Written problem 1: Could you output the passage of the poll article that begins at the words "GALLUP NEWS SERVICE" and stops after the words "would oppose Bush.", copied character for character?

Page excerpt:
******

Clark Bolts to Front of Democratic Field

by Jeffrey M. Jones

Democrats competitive with Bush in trial heats

GALLUP NEWS SERVICE

PRINCETON, NJ -- The latest CNN/USA Today/Gallup Poll shows Ret. Army Gen. Wesley Clark's entry into the race for the Democratic nomination has for the moment greatly changed the campaign's character. Just days after announcing, Clark has almost a 10-percentage-point lead over all other candidates for the nomination. Additionally, Clark tends to fare better among the leading Democratic candidates in hypothetical head-to-head matchups with President George W. Bush, although the data currently indicate the race would be close if the election were held today, regardless of which Democrat would oppose Bush.

The new poll, conducted Sept. 19-21, shows Clark leading the field of 10 Democratic candidates for that party's presidential nomination. Twenty-two percent of Democrats who are registered to vote say they are most likely to support Clark for the nomination, giving him nearly a double-digit lead over former Vermont Gov. Howard Dean (13%). Clark has a slightly larger advantage among Democratic registered voters over Massachusetts Sen. John Kerry (11%), Missouri Congressman Dick Gephardt (11%), and Connecticut Sen. Joe Lieberman (10%). None of the other candidates receive more than 4% support.

******

Written problem 2: Can you return the lines of the entries below verbatim, starting at the line that contains "You are a computer-use" and continuing through the last line of the entries, with both ends included and the pictures left out?

Record list:
******

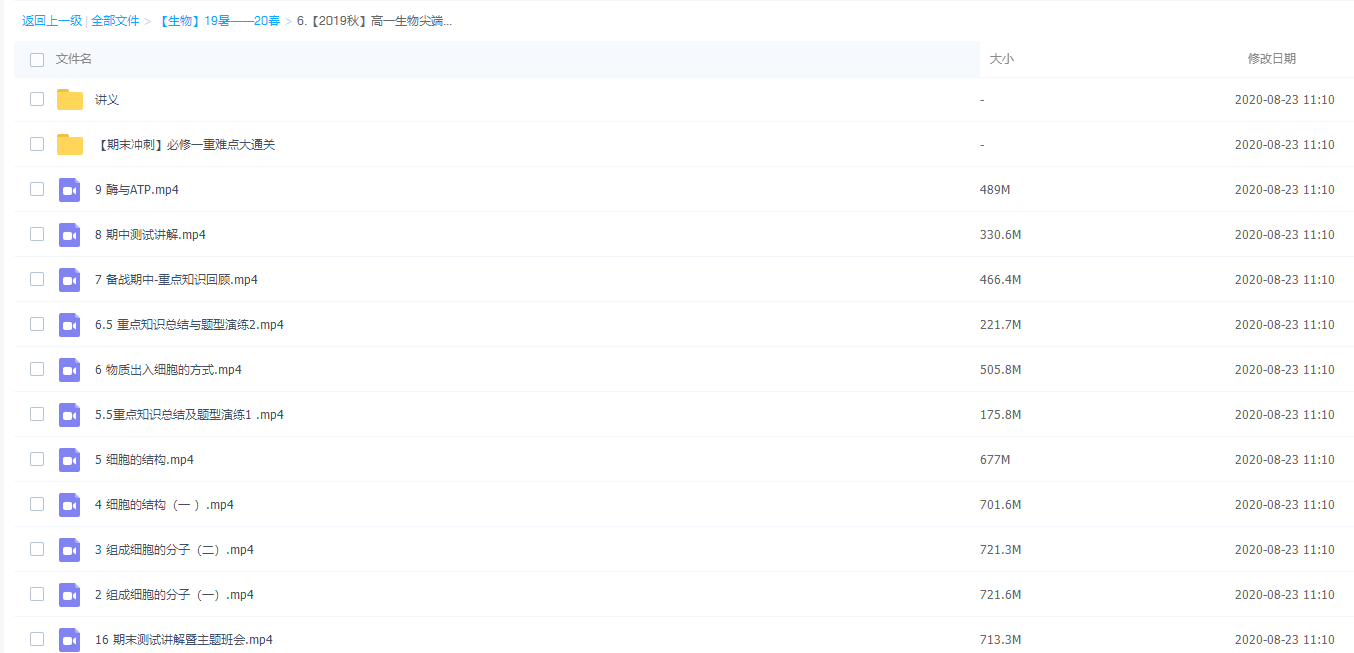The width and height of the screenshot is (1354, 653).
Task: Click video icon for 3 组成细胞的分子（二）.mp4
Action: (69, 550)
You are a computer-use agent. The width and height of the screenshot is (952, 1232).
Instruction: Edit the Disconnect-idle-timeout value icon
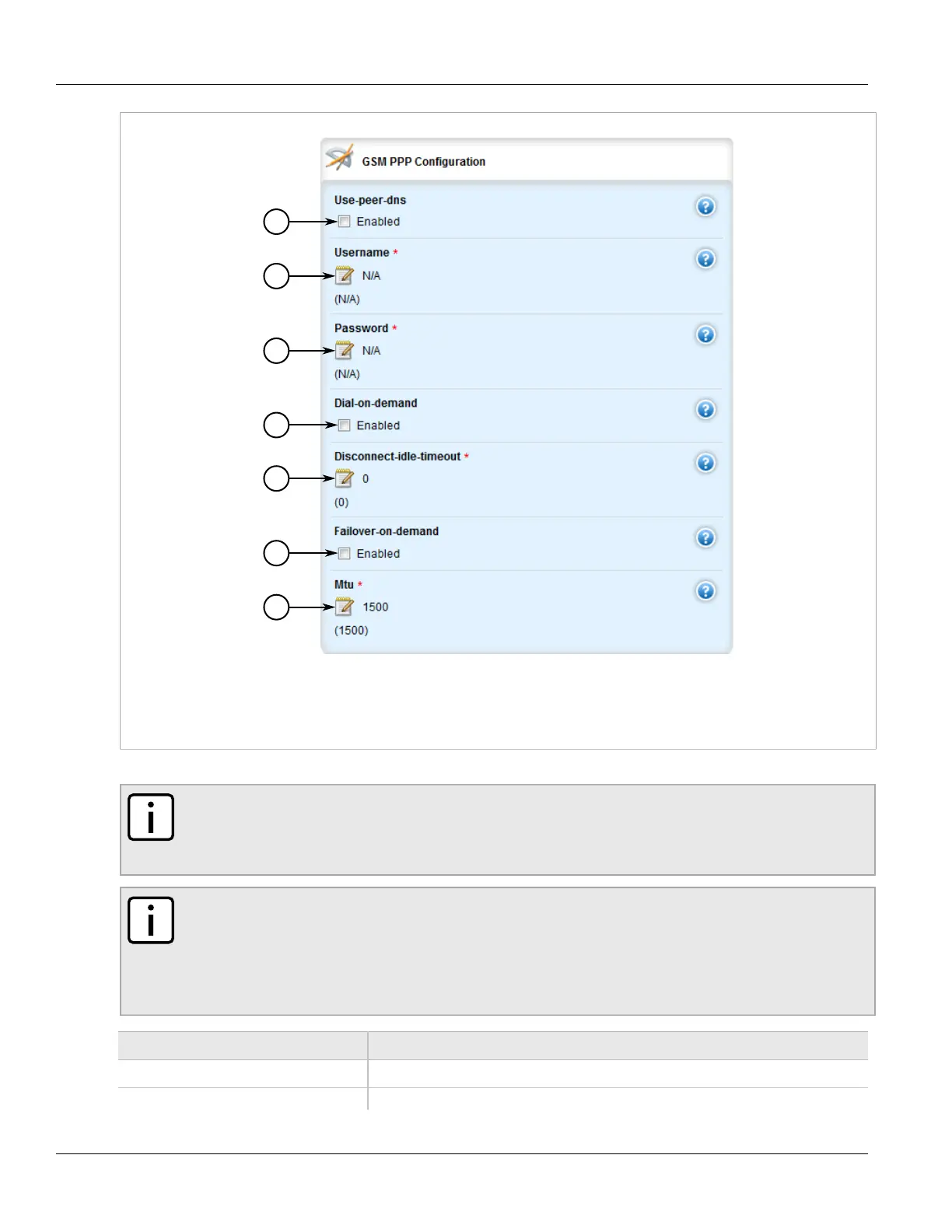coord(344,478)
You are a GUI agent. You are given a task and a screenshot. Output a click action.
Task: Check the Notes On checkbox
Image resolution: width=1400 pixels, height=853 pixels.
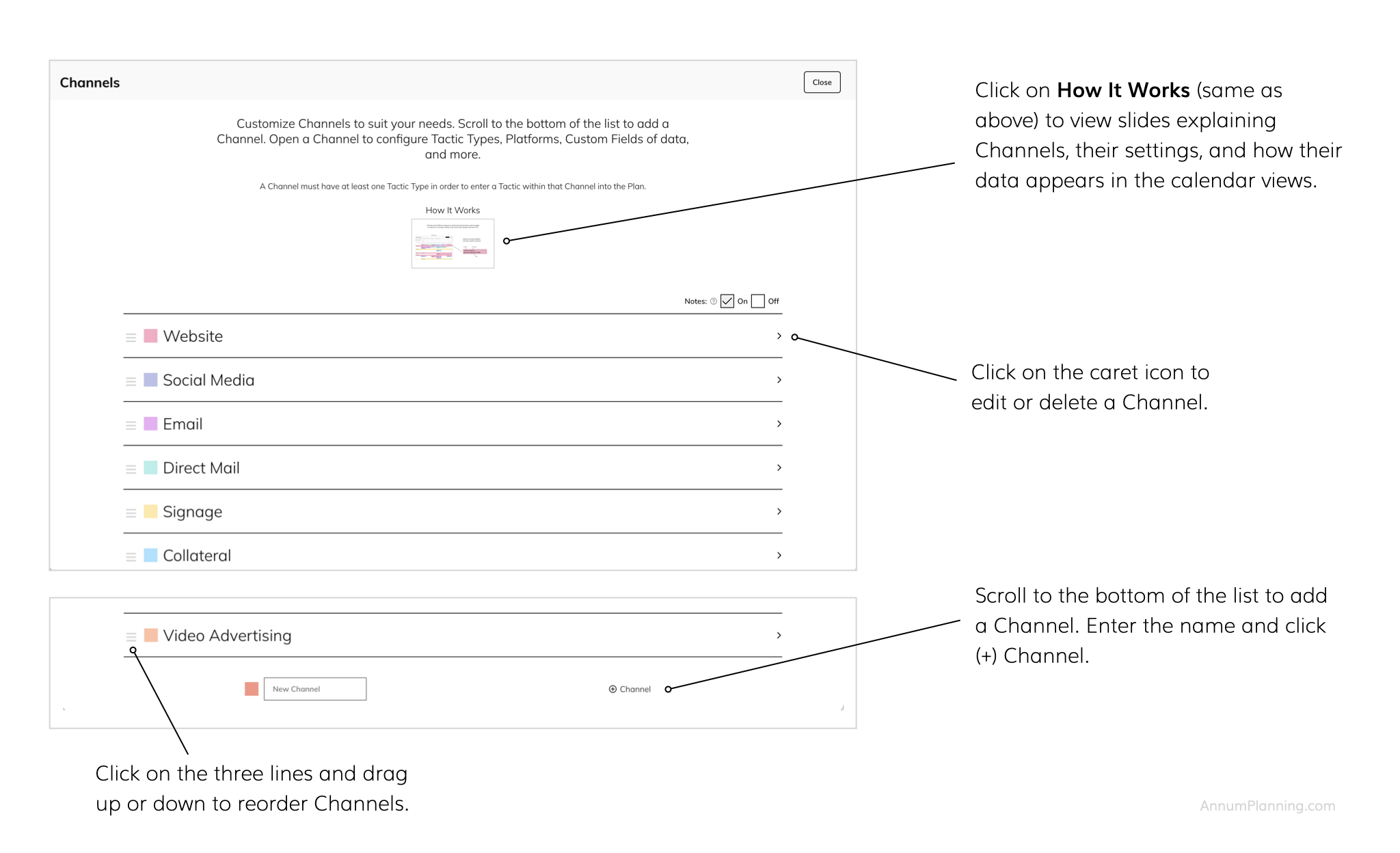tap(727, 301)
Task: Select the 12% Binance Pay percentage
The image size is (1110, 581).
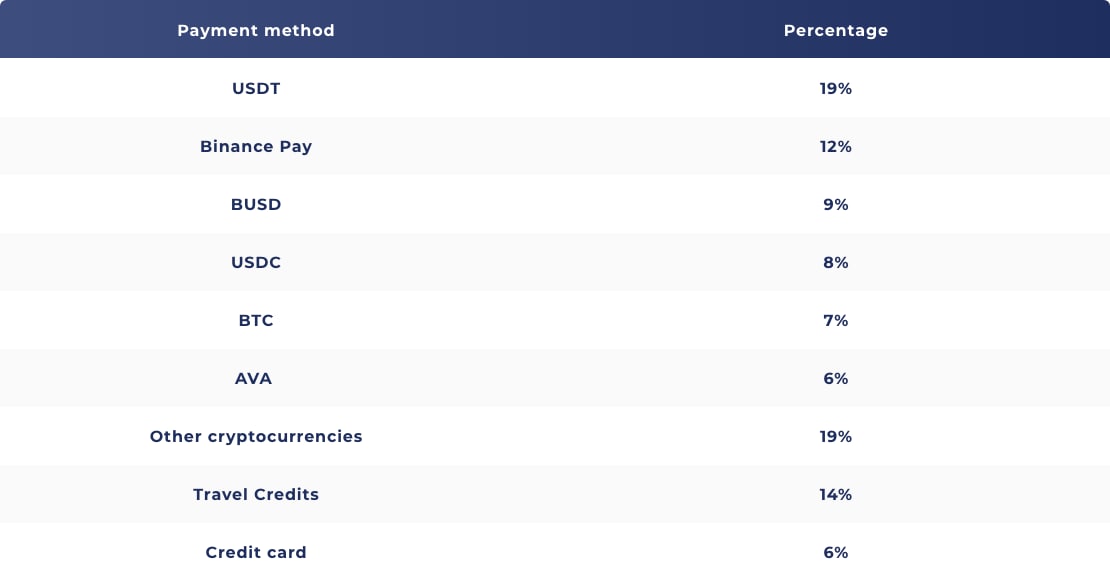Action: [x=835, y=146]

******

Exercise solution 1:
GALLUP NEWS SERVICE

PRINCETON, NJ -- The latest CNN/USA Today/Gallup Poll shows Ret. Army Gen. Wesley Clark's entry into the race for the Democratic nomination has for the moment greatly changed the campaign's character. Just days after announcing, Clark has almost a 10-percentage-point lead over all other candidates for the nomination. Additionally, Clark tends to fare better among the leading Democratic candidates in hypothetical head-to-head matchups with President George W. Bush, although the data currently indicate the race would be close if the election were held today, regardless of which Democrat would oppose Bush.

Exercise solution 2:
You are a computer-use agent. The width and height of the screenshot is (952, 1232).
Instruction: Edit the Disconnect-idle-timeout value icon
coord(344,478)
You are a GUI agent. You are given a task and a screenshot. Output a click action.
Task: Check the Notes On checkbox
Image resolution: width=1400 pixels, height=853 pixels.
tap(727, 301)
Task: Select the 12% Binance Pay percentage
The image size is (1110, 581).
Action: [x=835, y=146]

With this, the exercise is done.